Cuticular Proteins (Crusticuls) affect 3D Chitin Bundle Nanostructure

Abstract

The crustacean exoskeleton features a micrometric, three-dimensional chitin scaffold. The intricate organization of this structure makes it an ideal model for investigating scaffold proteins at the nanoscale. Periodic exoskeleton replacement during a rapid and punctual molt cycle involves proteins that govern exoskeleton formation. Relying on binary expression pattern analysis of a molt-related transcriptomic library generated from the cuticle-forming epithelium of the crayfish Cherax quadricarinatus, a family of crustacean cuticle structural proteins termed ‘crusticuls’ was discovered and shown to present an exoskeleton formation-related expression pattern.

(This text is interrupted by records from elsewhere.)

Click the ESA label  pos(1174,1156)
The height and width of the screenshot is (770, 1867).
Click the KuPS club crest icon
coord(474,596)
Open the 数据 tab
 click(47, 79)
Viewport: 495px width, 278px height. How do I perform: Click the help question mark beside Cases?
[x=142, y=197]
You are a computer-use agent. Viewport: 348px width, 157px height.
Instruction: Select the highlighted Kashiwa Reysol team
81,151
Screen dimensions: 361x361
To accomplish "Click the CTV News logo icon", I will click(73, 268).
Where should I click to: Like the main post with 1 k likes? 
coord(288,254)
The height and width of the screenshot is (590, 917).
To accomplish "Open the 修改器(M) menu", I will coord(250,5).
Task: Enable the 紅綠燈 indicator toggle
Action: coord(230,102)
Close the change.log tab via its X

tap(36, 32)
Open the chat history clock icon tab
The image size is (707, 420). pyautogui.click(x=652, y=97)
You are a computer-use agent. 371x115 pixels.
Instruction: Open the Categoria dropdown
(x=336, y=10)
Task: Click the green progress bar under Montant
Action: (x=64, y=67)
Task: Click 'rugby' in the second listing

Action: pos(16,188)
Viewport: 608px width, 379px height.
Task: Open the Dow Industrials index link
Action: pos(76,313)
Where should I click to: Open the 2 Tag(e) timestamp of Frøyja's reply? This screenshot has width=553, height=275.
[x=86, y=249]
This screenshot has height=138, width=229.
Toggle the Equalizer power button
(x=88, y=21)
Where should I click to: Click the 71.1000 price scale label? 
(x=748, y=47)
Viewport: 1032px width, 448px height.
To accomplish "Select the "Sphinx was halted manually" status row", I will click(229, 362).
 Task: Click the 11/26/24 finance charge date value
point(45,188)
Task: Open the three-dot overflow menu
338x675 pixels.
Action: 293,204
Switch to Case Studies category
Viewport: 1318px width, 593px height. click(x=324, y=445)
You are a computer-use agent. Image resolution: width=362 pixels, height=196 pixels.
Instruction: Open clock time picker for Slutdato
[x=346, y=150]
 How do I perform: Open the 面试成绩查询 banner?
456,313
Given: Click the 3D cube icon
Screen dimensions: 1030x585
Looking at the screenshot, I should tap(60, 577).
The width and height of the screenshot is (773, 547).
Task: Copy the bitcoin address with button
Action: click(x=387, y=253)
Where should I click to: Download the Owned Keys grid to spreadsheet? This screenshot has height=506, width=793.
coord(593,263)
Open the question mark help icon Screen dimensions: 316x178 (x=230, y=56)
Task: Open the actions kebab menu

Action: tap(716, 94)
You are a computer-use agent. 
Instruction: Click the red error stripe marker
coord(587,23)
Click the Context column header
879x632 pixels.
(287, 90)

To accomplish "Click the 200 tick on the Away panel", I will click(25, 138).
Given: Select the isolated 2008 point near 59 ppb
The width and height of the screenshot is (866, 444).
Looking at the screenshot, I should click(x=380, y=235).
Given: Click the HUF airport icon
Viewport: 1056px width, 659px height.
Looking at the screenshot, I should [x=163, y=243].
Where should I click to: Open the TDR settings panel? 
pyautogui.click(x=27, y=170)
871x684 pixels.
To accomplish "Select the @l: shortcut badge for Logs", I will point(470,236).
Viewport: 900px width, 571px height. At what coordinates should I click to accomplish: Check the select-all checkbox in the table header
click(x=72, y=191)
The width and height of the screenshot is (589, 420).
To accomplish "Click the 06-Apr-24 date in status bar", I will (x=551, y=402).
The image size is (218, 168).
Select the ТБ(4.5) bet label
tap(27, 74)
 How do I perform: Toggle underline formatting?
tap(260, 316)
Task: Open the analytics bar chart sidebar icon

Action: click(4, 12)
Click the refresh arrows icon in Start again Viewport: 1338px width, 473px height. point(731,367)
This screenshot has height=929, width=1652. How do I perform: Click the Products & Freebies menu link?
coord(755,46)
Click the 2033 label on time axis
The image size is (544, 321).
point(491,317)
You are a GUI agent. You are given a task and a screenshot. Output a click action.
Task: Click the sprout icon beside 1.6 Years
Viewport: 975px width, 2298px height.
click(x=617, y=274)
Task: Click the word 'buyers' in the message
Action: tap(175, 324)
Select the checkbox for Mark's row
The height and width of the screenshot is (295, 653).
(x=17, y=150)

All nine crusticuls include a chitin-binding domain bordered by two acidic residue-rich regions, putative functional domains related to exoskeletal formation and biomineralization. Crusticuls knock-down via RNAi resulted in over 95% reduced relative expression in treated versus control crayfish, with phenotypic effects ranging from prolonged molt cycles to lethality. Crusticuls were largely absent from newly formed cuticles following knockdown, resulting in exoskeletal deformities in the three-dimensional organization of chitinous bundles at the micro- and nanometric scales. These structural alterations were phenotypically translated into changes in cuticular hardness and elasticity. The identification of crusticuls as being key for proper nanometric three-dimensional organization of cuticular chitinous scaffolds opens new avenues for synthetic scaffold bio-mimetic applications.